Économiste et philosophe défenseur de l’utilitarisme
John Stuart Mill est éduqué dès son plus jeune âge par son père, le philosophe James Mill (1773-1836), qui veut en faire un érudit pouvant participer aux réformes politiques qu’il essaie de mettre en place avec Jeremy Bentham, philosophe et réformateur britannique (1748-1832). En effet, James Mill et Bentham font partie d’un mouvement politique dont l’objectif était de transformer la législation en vigueur en fonction du « principe d’utilité ».
La vie et la pensée de John Stuart Mill forment un ensemble cohérent : son système philosophique est en parfaite adéquation avec ses travaux en tant qu’économiste et logicien. Sa femme, Harriet Taylor Mill, a eu une profonde influence sur son œuvre, notamment au sujet du droit de vote des femmes, dont il a été un fervent défenseur.
Une défense en règle du « principe d’utilité »

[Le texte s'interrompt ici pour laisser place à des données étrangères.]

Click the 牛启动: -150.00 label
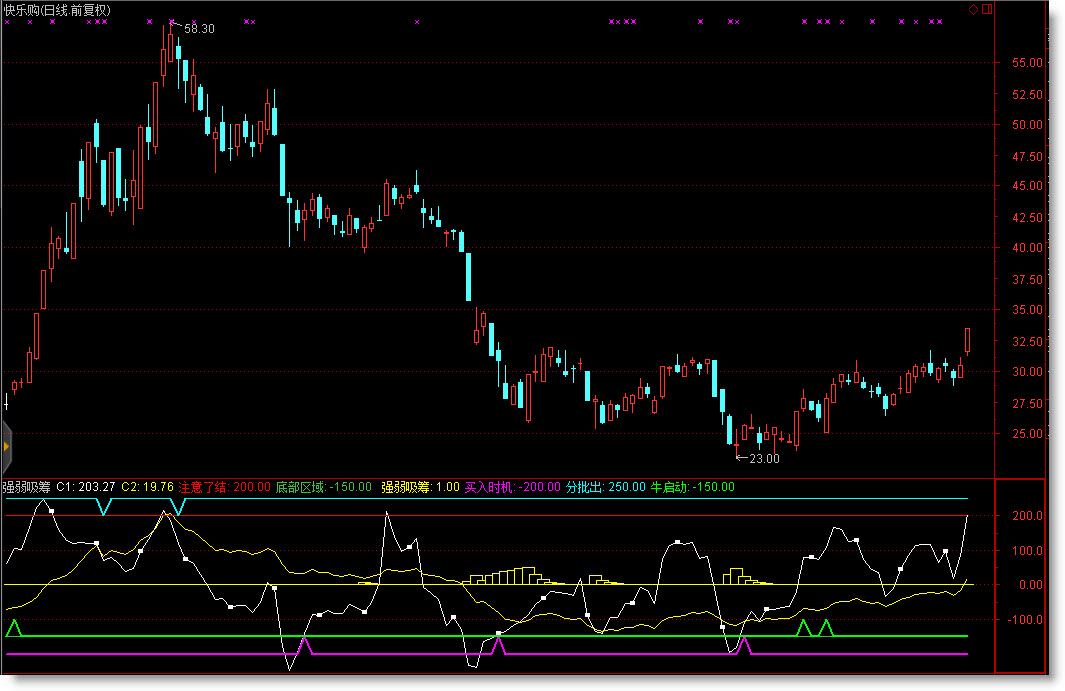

En 1861, Mill publie un article en trois parties dans le Fazer Magazine, sur la base de différents écrits non publiés accumulés durant plusieurs années. Dans cet article, le penseur présente le « principe d’utilité », notamment pour faire face aux critiques d’une autre école de pensée philosophique, les intuitionnistes. Ceux-ci défendent l’idée selon laquelle ce que l’on estime bien ou mal est connu par l’intuition, et s’opposent en ce sens aux inductivistes ou empiristes (dont Mill fait partie), qui pensent que nos jugements se forment à partir de l’expérience. Cet article est publié deux ans plus tard sous la forme d’un livre, L’Utilitarisme.